Disparu des radars pendant douze ans, l’Alsacien Rémy Bux a enfin réactivé l’entité KG, projet solo de cet activiste notoire qui sévit aussi dans Sun Plexus, Ich Bin ou Einkaufen. Il s’impose à nouveau aujourd’hui avec Passage Secret, nouvel album paru en début d’année. Un disque exigeant et pourtant évident où la minutie des bruits le dispute à une pop sublime, chantée pour une fois en allemand. Explications avec l’intéressé à Strasbourg. [Article Étienne Greib].

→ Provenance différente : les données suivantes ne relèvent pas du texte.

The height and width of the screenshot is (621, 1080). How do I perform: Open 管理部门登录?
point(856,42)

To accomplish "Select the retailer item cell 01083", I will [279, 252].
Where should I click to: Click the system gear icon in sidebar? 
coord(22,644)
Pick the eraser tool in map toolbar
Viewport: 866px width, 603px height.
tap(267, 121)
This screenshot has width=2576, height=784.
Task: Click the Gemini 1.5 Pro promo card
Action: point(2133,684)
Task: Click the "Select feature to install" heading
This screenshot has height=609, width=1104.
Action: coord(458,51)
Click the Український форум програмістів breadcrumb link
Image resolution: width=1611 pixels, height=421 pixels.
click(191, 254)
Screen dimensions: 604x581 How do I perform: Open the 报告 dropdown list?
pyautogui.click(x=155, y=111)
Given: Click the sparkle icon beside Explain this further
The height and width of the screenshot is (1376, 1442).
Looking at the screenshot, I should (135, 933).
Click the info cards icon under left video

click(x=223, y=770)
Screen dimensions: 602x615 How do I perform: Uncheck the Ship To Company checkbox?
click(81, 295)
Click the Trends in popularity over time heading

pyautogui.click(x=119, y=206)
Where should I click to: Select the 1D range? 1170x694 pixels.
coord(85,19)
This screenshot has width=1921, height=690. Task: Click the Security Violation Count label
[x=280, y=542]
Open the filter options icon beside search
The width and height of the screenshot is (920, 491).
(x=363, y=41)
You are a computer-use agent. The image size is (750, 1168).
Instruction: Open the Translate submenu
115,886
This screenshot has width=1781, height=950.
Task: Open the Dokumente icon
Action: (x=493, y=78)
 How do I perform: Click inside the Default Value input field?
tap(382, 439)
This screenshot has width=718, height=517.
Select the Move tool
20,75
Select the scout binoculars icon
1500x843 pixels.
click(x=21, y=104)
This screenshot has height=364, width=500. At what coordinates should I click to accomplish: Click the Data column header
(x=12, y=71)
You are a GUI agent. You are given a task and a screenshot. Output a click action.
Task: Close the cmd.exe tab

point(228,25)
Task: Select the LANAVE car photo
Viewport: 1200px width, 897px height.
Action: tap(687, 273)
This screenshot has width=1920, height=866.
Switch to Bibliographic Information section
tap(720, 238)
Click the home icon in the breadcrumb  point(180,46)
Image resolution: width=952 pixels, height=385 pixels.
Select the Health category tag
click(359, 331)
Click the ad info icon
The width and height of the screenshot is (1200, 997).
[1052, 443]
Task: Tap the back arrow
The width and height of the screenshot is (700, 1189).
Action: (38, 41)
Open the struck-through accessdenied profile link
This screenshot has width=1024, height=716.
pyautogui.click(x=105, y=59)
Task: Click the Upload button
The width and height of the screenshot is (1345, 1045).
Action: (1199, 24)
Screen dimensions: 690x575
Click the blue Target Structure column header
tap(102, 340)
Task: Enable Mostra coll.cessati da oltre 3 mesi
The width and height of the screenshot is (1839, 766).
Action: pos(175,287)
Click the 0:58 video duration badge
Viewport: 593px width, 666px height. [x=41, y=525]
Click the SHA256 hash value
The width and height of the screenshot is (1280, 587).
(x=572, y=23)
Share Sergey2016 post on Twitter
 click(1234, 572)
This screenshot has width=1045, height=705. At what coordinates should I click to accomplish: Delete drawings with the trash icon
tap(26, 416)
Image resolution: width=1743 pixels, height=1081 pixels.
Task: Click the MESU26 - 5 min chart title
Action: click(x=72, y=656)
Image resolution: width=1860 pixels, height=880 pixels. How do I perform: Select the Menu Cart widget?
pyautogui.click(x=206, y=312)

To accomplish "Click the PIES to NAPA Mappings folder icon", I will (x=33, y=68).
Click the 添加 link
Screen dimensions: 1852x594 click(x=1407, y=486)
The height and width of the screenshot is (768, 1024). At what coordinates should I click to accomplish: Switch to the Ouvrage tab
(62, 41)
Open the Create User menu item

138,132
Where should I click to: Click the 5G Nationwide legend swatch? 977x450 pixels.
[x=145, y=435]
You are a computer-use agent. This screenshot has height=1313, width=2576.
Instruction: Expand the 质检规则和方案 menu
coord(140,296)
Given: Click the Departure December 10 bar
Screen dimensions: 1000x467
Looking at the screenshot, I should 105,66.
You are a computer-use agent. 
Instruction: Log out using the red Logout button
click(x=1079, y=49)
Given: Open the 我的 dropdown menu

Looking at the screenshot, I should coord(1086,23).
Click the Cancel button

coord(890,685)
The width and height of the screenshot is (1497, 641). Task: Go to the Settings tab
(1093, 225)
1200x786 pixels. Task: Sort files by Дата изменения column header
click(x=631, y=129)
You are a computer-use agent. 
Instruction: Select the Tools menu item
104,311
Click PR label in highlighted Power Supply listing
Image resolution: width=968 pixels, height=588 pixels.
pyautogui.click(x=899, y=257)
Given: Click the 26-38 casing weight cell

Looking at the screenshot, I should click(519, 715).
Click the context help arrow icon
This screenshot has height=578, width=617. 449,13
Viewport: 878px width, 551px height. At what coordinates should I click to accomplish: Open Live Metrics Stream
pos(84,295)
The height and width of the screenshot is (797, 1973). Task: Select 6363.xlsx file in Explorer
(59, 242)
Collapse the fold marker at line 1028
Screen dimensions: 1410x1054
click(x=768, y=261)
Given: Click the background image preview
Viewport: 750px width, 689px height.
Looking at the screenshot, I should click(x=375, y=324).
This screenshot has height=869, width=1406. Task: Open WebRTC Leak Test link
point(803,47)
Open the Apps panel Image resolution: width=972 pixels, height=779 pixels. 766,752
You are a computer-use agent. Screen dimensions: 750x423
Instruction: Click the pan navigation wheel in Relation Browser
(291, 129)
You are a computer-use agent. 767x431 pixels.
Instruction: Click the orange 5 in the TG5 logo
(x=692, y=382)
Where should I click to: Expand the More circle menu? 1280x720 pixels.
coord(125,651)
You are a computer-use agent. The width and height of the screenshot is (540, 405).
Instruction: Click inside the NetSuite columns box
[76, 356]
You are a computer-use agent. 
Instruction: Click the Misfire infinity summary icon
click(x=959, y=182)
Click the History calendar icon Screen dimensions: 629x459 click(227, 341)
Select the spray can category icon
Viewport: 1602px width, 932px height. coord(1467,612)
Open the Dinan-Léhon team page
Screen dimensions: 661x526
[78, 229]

En marge des retours tonitruants et des reformations prévisibles qui semblent revêtir un caractère quasiment obligatoire, l’arrivée surprise d’un nouvel album de KG en janvier dernier nous a procuré un plaisir indicible. À plus forte raison lorsqu’il s’agit d’un disque tellement imposant qu’on n’aimerait pas qu’il reste comme une détonation isolée dans un paysage hexagonal fragmenté, et dont la conception s’étale – consciemment ou non – sur plus d’une décennie. “J’enregistrais des bouts de morceaux sans vraiment finaliser les choses”, résume Rémy Bux, attablé dans un café strasbourgeois. “Je les accumulais dans un coin. Parfois, je les réécoutais en fouillant dans mon disque dur quand je m’ennuyais le soir. Lorsque le label Herzfeld a monté ce site avec les projets parallèles de ses différents membres (www.hrzfld.com/lmnts), j’ai imaginé réunir ces fragments en sachant bien qu’ils n’allaient pas dans une direction artistique unique. Au final, l’ensemble se tenait plutôt bien, alors je leur ai carrément proposé une collection de chansons. De fil en aiguille, Herzfeld m’a proposé de sortir un véritable album. Il y a ensuite eu tout un boulot de remixage, puis il a fallu achever d’autres éléments encore en chantier, me pousser un tout petit peu au cul histoire d’en finir vraiment. Même si l’affaire démarre avec des bouts de ficelles, il en ressort une sorte de cohésion, pas forcément consciente, mais pas complètement insensée non plus. Par rapport à l’ordre des treize titres de Passage Secret, il était important de conserver un effet de surprise malgré le côté hasardeux dans l’assemblage. Heureusement, ça fonctionne, mais ça aurait aussi bien pu foirer.”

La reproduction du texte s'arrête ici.